Don’t think about her family. We keep her stable as my resident completes fascial closure and asks if I want to do the staples. I do, of course. Don’t think about it. When it is safe to take down the drape, I see the patient I had come to know and return to myself. Can’t think about it. But I can’t help it. She is going to die. I am a passive voyeur, a stranger who ruffled around inside her internal organs for my own selfish educational purpose. And she is going to die.
Feeling quite ill, I approach my resident. She sits at the OR computer intently documenting the Op Note. My head continues to swirl as a wave of nausea crashes over me. Can she see my hands trembling?
“Hey, we have had a lot of hard cases this week, and this one was rough for me. Can we talk about it?”
“What, like a debrief? We don’t have time for that.”
A debrief never came.
It was a tough week. It was my first time seeing real death as a medical student, and we had a death a day. I repressed my feelings about it. The number one rule as a medical student is to always be as enthusiastic as possible. Plastered across our faces is a superficial veneer of “Oh it’s no problem” and “Is there anything else I can help you with” even when inside our hearts are breaking, our resolve necrotizing into unhealthy coping strategies of dissociation and denial.
We have several hours until the next case. I wander aimlessly through the hospital, contemplating mortality. I wonder what all the people I pass are here for. Would they die horribly too?

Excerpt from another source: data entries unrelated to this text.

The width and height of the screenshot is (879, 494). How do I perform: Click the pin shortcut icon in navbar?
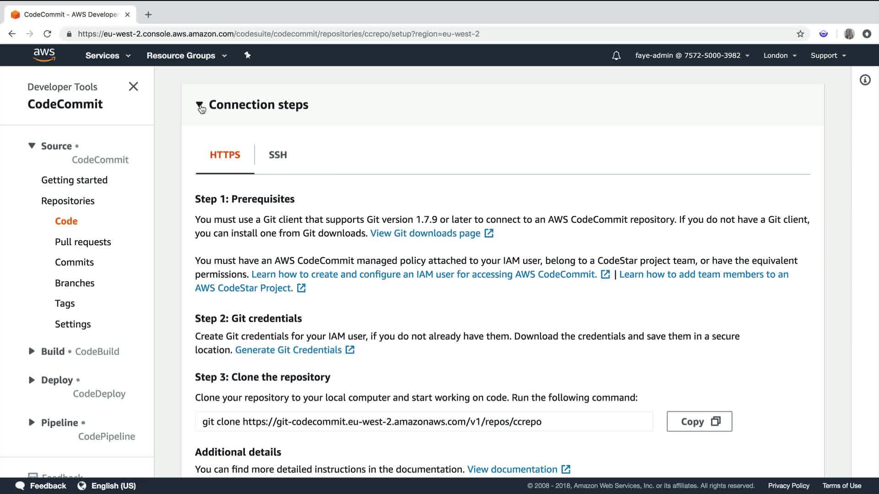tap(247, 55)
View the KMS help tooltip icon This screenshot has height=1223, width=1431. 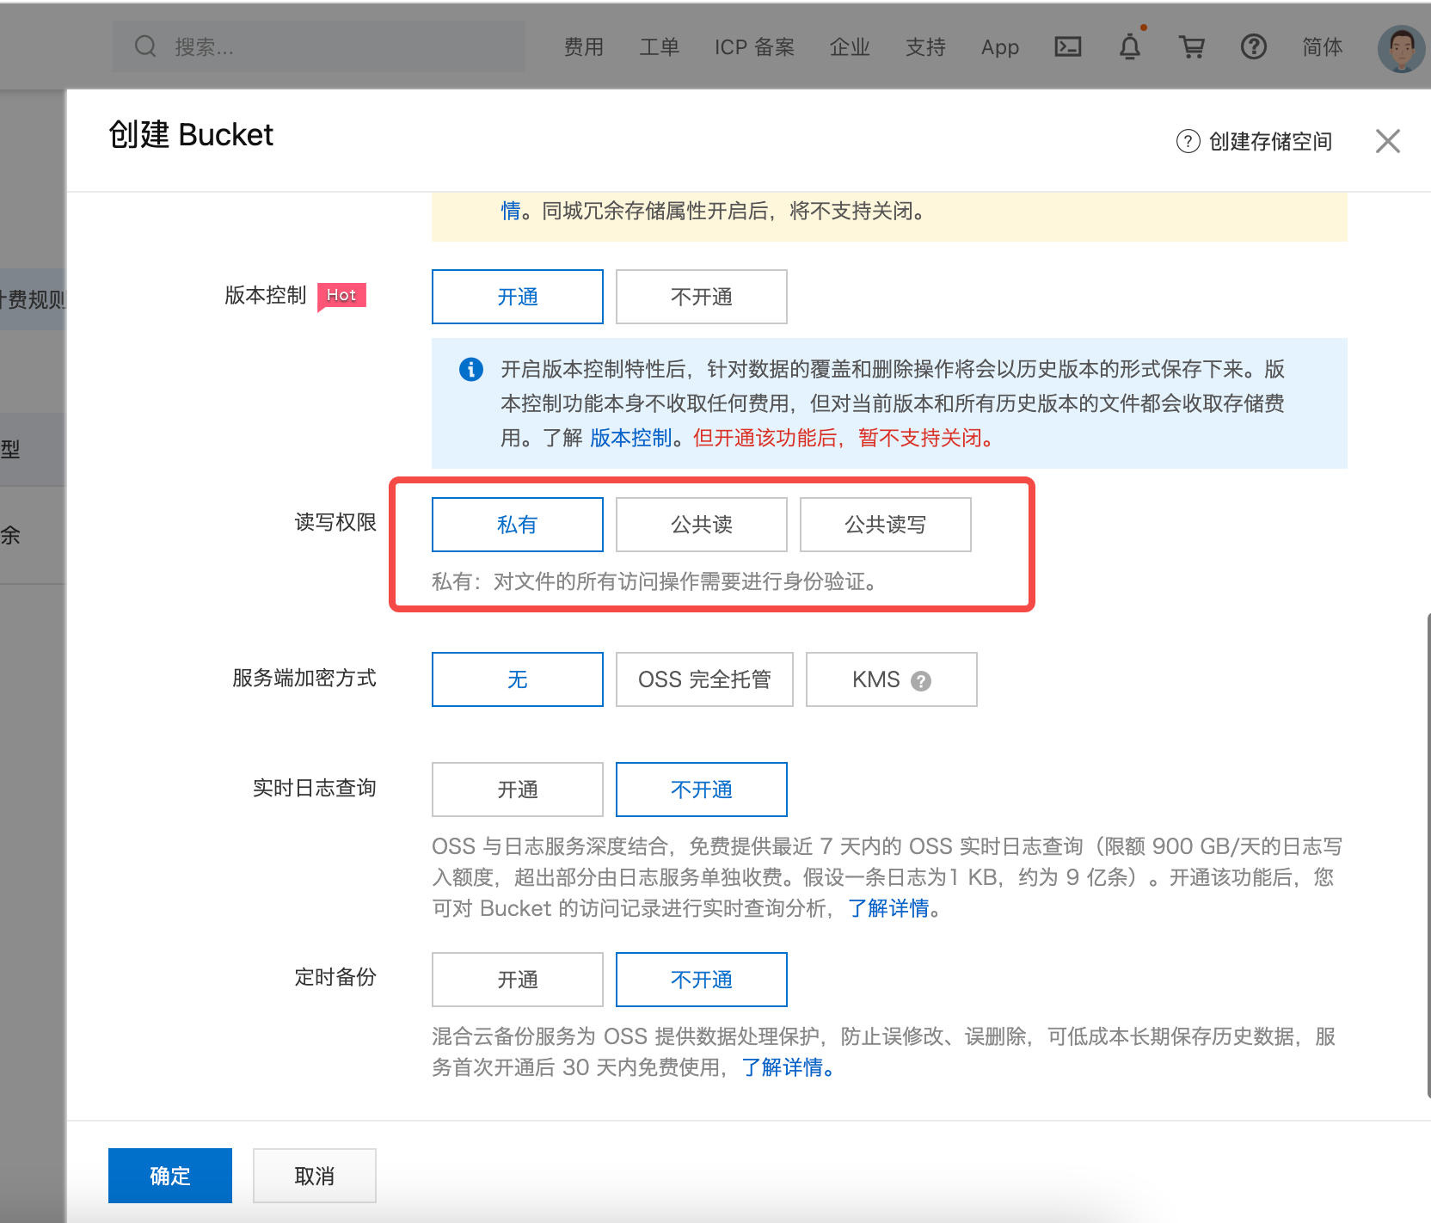pos(921,679)
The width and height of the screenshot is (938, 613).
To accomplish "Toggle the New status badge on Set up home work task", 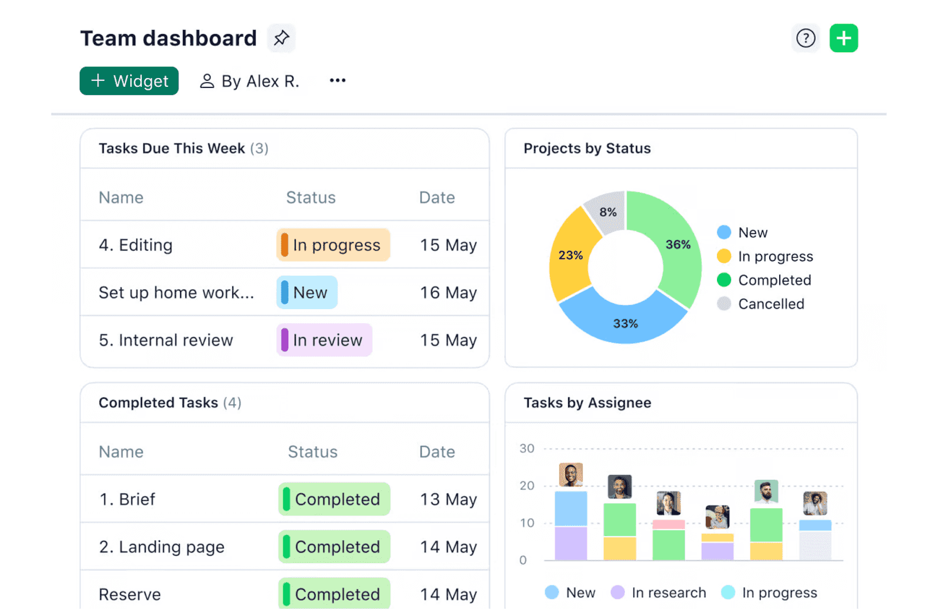I will point(307,292).
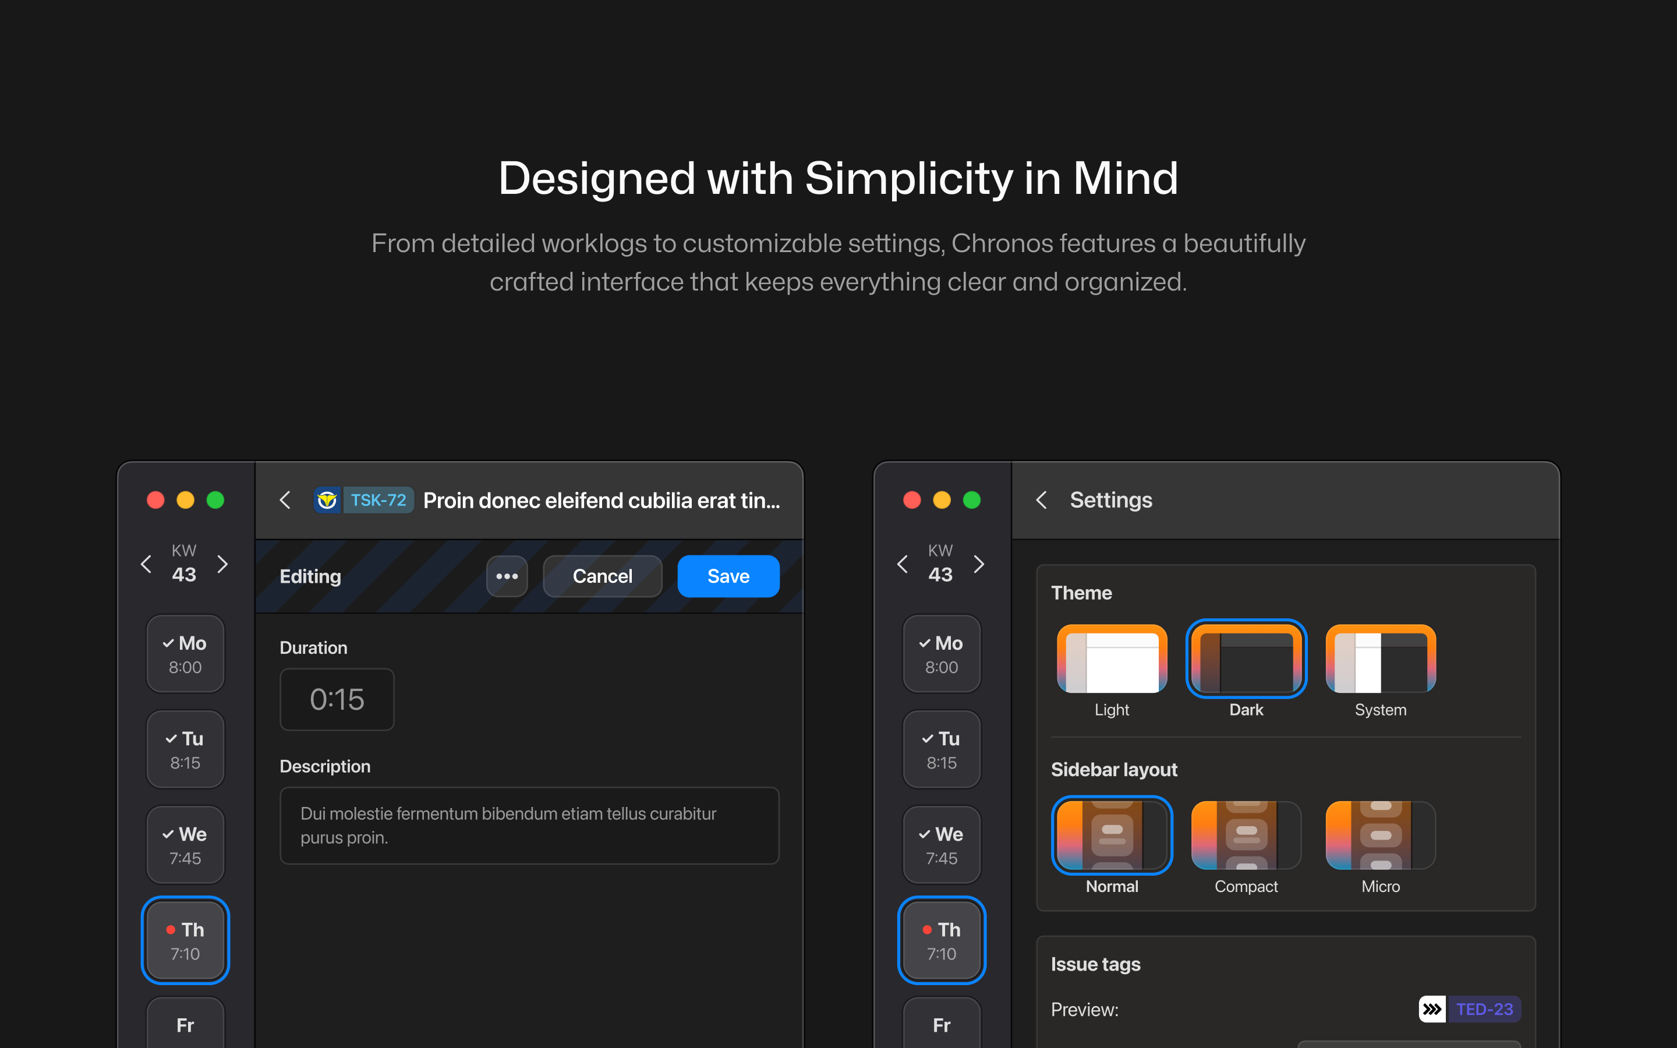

Eventually I text a friend who is stationed across the street on internal medicine at the VA. She completed the same surgical rotation a few weeks earlier, and I remember that she too struggled with the physical and mental toll it took on her. To my surprise, she drops everything and tells her resident an emergency has come up. Within minutes she meets me in the hospital courtyard, Starbucks cup in hand. My favorite kind.
Away from my resident, away from my attending, I can’t keep it in anymore. I do not care who else may see me as grief washes over. Wracked with sobs, I tell her it isn’t fair. It isn’t fair. None of this is fair.
She puts her arm around me and tells me, “No. It isn’t.”
As healthcare providers, we all swim in the same soup of misery. We build connections only to have them violently ripped away, sometimes even by our own hands. We sit by and watch as the loveliest people suffer horrific circumstances. A torturous existence for individuals specifically selected for their can-do, perfectionist attitudes.
However, sitting in that courtyard, mourning my patient, I realize how special medicine is. I did everything in my power to make the end as bearable as possible for her. She trusted me enough to share her life, let me be by her side at the end of it. As providers, we fight to save everyone knowing it may shatter us. I am grateful that if I shatter, I have people willing to pick up the pieces. Even when we cannot save the patient, we can save each other.
Leaning into my friend, I wipe my eyes and prepare for the next case.